He examined the wicket gate, convinced it was a trick gate somehow—then went hurriedly on again, disturbed beyond belief to see that the glade no longer opened into fields, but curved away to the right. What in the world had happened to him? His sight was so utterly at fault. Again the sun flamed out abruptly and lit the floor of the wood with pools of silver, and at the same moment a violent gust of wind passed shouting overhead. Drops fell clattering everywhere upon the leaves, making a sharp pattering as of many footsteps. The whole copse shuddered and went moving.
“Rain, by George,” thought the clerk, and feeling for his umbrella, discovered he had lost it. He turned back to the gate and found it lying on the farther side. To his amazement he saw the fields at the far end of the glade, the red house, too, ashine in the sunset. He laughed then, for, of course, in his struggle with the gate, he had somehow got turned round—had fallen back instead of forwards. Climbing over, this time quite easily, he retraced his steps. The silver band, he saw, had been torn from the umbrella. No doubt his foot, a nail, or something had caught in it and ripped it off. The clerk began to run; he felt extraordinarily dismayed.
But, while he ran, the entire wood ran with him, round him, to and fro, trees shifting like living things, leaves folding and unfolding, trunks darting backwards and forwards, and branches disclosing enormous empty spaces, then closing up again before he could look into them. There were footsteps everywhere, and laughing, crying voices, and crowds of figures gathering just behind his back till the glade, he knew, was thick with moving life. The wind in his ears, of course, produced the voices and the laughter, while sun and clouds, plunging the copse alternately in shadow and bright dazzling light, created the figures. But he did not like it, and went as fast as ever his sturdy legs could take him. He was frightened now. This was no story for his wife and children. He ran like the wind. But his feet made no sound upon the soft mossy turf.
Then, to his horror, he saw that the glade grew narrow, nettles and weeds stood thick across it, it dwindled down into a tiny path, and twenty yards ahead it stopped finally and melted off among the trees. What the trick gate had failed to achieve, this twisting glade accomplished easily—carried him in bodily among the dense and crowding trees.

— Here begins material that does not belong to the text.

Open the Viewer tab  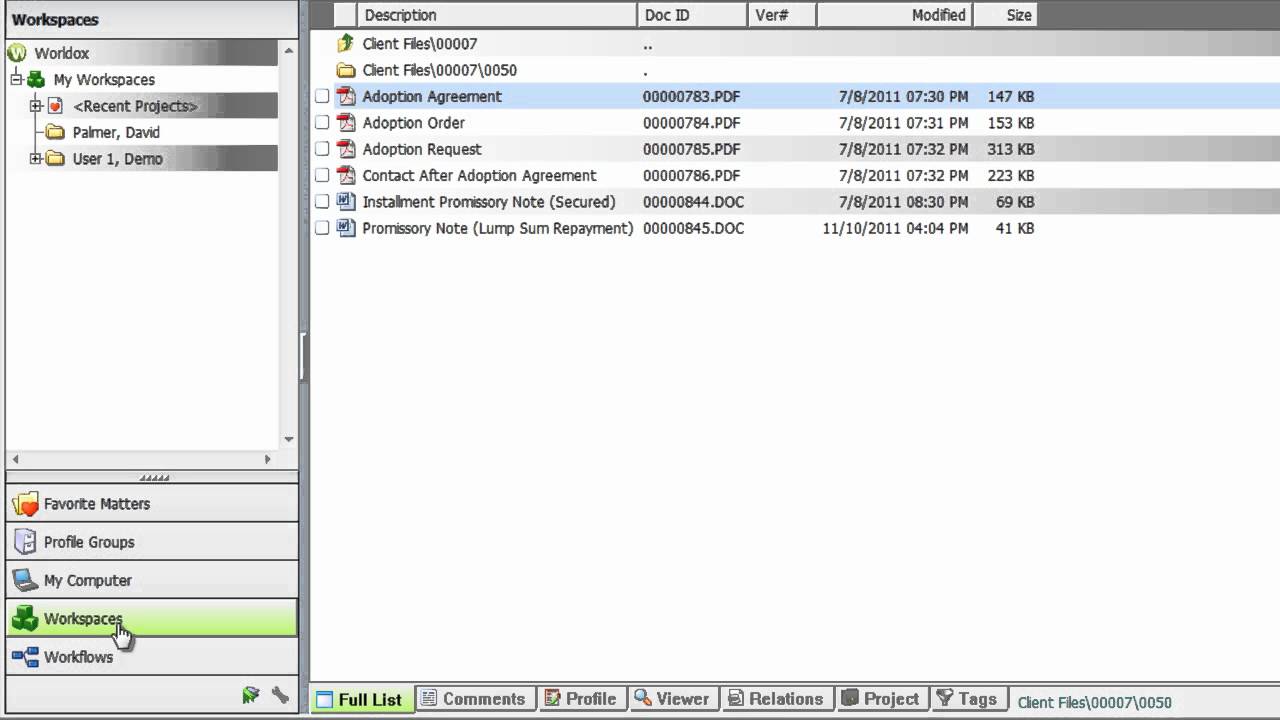671,699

There was only one thing to do—turn sharply and dash back again, run headlong into the life that followed at his back, followed so closely too that now it almost touched him, pushing him in. And with reckless courage this was what he did. It seemed a fearful thing to do. He turned with a sort of violent spring, head down and shoulders forward, hands stretched before his face. He made the plunge; like a hunted creature he charged full tilt the other way, meeting the wind now in his face.
Good Lord! The glade behind him had closed up as well; there was no longer any path at all. Turning round and round, like an animal at bay, he searched for an opening, a way of escape, searched frantically, breathlessly, terrified now in his bones. But foliage surrounded him, branches blocked the way; the trees stood close and still, unshaken by a breath of wind; and the sun dipped that moment behind a great black cloud. The entire wood turned dark and silent. It watched him.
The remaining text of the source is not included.